====== Document section ======

# Routan Camper.....



## vwbugstuff (Mar 27, 2004)

Well, I guess it was bound to happen eventually. Looks pretty cool too....

http://cgi.ebay.com/ebaymotors/Rout...temZ280586654508QQptZLHQ5fDefaultDomainQ5f210

Anybody live near there that can run by and check it out?


----------



## routan (Aug 2, 2010)

vwbugstuff said:


> Well, I guess it was bound to happen eventually. Looks pretty cool too....
> 
> http://cgi.ebay.com/ebaymotors/Rout...temZ280586654508QQptZLHQ5fDefaultDomainQ5f210
> 
> Anybody live near there that can run by and check it out?



That is too cool!


----------



## Cool Dub (Aug 25, 2010)

*Westfalia Routan vs Hatch tent $*

That is a camper special and ouch..Approximately *US $58,755.26* 


I think the VW tent hatch attachment is a little better value. $289.00

http://www.youtube.com/watch?v=d9b_Qw2zNGg


----------



## blizno (Dec 11, 2009)

======

Set task 1 —
Answer these questions about the Routan camper thread:
(a) What approximate price is given for the camper special?
(b) What does the VW tent hatch attachment cost?
(c) Which user posted on Aug 2, 2010?
Set task 2 — In the records, arrange the lines from the one containing "This screenshot has" through the end of the records, inclusive, as a numbered list, leaving out blank lines.

====== Records for the exercise ======

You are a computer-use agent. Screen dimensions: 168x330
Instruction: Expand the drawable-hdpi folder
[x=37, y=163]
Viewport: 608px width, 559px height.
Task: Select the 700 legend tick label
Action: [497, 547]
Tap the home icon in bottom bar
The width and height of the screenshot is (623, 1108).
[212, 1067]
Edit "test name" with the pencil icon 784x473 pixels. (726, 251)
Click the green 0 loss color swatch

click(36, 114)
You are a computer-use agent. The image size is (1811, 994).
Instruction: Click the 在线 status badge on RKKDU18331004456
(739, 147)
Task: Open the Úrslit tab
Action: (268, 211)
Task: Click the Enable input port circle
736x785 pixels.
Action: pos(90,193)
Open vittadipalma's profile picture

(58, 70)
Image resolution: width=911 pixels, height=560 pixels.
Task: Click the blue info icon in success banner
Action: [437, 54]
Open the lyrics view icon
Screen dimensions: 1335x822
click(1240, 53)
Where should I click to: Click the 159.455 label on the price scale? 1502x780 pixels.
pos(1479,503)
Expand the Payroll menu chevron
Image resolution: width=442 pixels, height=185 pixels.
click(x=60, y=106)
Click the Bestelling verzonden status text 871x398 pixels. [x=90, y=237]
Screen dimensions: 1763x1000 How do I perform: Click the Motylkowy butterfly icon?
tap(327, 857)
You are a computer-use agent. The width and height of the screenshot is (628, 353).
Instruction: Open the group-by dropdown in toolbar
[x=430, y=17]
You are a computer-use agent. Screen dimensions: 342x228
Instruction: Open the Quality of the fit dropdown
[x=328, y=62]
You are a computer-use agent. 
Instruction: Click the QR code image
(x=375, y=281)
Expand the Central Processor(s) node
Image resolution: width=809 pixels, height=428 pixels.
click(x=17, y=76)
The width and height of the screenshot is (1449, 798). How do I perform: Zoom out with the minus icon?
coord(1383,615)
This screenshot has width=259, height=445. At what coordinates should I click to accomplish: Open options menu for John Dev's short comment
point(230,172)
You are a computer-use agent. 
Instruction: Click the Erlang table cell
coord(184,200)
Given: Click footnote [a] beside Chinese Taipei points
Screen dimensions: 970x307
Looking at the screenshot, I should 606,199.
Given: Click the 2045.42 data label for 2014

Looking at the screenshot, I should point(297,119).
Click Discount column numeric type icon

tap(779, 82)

======

Complete output 1 —
(a) Approximately US $58,755.26
(b) $289.00
(c) routan

Complete output 2 —
1. This screenshot has width=259, height=445. At what coordinates should I click to accomplish: Open options menu for John Dev's short comment
2. point(230,172)
3. You are a computer-use agent. 
4. Instruction: Click the Erlang table cell
5. coord(184,200)
6. Given: Click footnote [a] beside Chinese Taipei points
7. Screen dimensions: 970x307
8. Looking at the screenshot, I should 606,199.
9. Given: Click the 2045.42 data label for 2014
10. Looking at the screenshot, I should point(297,119).
11. Click Discount column numeric type icon
12. tap(779, 82)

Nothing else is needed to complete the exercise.